I realized that I missed writing about Ryan on his 3rd b-day so better late than never.

Ryan is so full of personality. He makes us laugh every day. He is very willful and tends to be a bit stubborn but at the same time he is the most cuddly and affectionate child. He came into my room the other night and stroked my face and hair while holding my other hand.

Luke and Ryan are best buddies and overall get along so well. They at times drive me insane with the constant wrestling and tackling of each other but they are boys after all.

Ryan has FINALLY decided to stop throwing a fit before school. It took about 5 months but we finally got there! I swear they issued a code red alarm every Tuesday / Thursday morning at school to announce Ryan had arrived. Ryan is not afraid to let you know what he thinks or feels. For a while he would just scream "NO, NO, NO" the second he saw his teachers. It was actually pretty funny :) We had our teacher conferences before the end of school and, unfortunately, Ryan's were not exactly a parent's dream.  He apparently still puts up a fight when transitioning from one activity to another and at times refuses to participate in things.  My Dad made me feel better when he said what makes great people are those that are feisty and not afraid to speak up for what they want.  Ryan most definitely is NOT afraid to speak his mind!  Thankfully he is not being kicked out of preschool b/c sometimes all that willfulness can wear me out!!  :)

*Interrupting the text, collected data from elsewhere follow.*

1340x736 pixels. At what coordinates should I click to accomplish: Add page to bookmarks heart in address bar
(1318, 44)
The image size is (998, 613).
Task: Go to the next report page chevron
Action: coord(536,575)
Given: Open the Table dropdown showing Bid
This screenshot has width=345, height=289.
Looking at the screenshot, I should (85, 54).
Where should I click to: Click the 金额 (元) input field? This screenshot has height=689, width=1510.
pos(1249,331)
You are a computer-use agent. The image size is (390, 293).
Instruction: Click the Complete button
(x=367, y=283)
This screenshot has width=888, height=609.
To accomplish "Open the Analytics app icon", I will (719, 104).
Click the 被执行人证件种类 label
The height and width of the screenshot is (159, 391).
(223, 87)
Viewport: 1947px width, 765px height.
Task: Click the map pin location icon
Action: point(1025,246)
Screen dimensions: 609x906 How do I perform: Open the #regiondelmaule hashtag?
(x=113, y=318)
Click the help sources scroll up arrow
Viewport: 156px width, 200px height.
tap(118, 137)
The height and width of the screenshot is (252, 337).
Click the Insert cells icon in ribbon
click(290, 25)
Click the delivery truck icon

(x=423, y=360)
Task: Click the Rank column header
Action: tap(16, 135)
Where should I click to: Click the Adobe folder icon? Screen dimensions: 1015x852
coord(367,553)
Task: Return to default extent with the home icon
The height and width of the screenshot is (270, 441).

Ryan has adjusted very well from being the baby to the big brother. He LOVES to hold Evie. He puts his hands out and says "catch the baby". I'm so happy to see that.  He loves her so much and just wants to constantly hold her and touch her.

Ryan now sits perfectly in the middle of my heart with Luke and Evie on either side. I love him so incredibly much and I'm so lucky to be his mom.

A letter from Luke's teacher 4/11/12

Colleen,
She's beautiful!!!!!!!!!!!!!!!!!!! Luke has been great with coming to school with your mother. They are both full of smiles when they arrive. Luke he is beaming when Alyssa and I mention his big brother role in the family. We are so happy for you two! Yesterday one of our students brought sea shells back from Spring vacation. Luke and one of his friends created layered structures with the shells. It was amazing. Luke initiated the construction. Ms. Alyssa observed and documented this. You will see it in the next slide show for this weeks' activities.
We hope that you are resting well.
Ms. Kirsten and Ms. Alyssa

Monday, April 2, 2012

Evangeline Rose Border

On March 31st, 2012 Scott and I welcomed our daughter into the world! She is perfect and we are all so in love with her. Big brothers Luke and Ryan are completely taken with her as well. Lukey just wants to look at her and hold her. Ryan pretty much wants to do whatever Luke wants as well even though he doesn't really know why :) I know they will be the best big brothers to their little sister. So far, we think she resembles Luke as an infant. Luke is happy to now have someone in the family with similar hair color to his.

Evie was born around 8:30am and weighed 6 pounds 6 oz. She is tiny but one tough cookie! Evie had to be born at 37 weeks due to a blood incompatibility with me. She has a protein in her blood called Big E that I do not. As a result, my body produced antibodies that had the potential to attack all her red blood cells causing her to become anemic in the womb. Thankfully, my red blood cells and her blood ignored each other enough to not cause her any harm. I think my heart had a talk to my red blood cells telling them how important that little girl is to me :)

Evie so far is a very sweet and sleepy baby. She is eating pretty well when she is awake. Keeping her awake involves me having to get her naked b/c she doesn't like being un swaddled. BUT mommy doesn't like resembling Dolly Parton right now so she needs to get her girl eating!

Words can not describe how happy and blessed we all are to have our little family completed by this sweet baby girl. I can't wait to get her home and start the madness as a family of 5!!!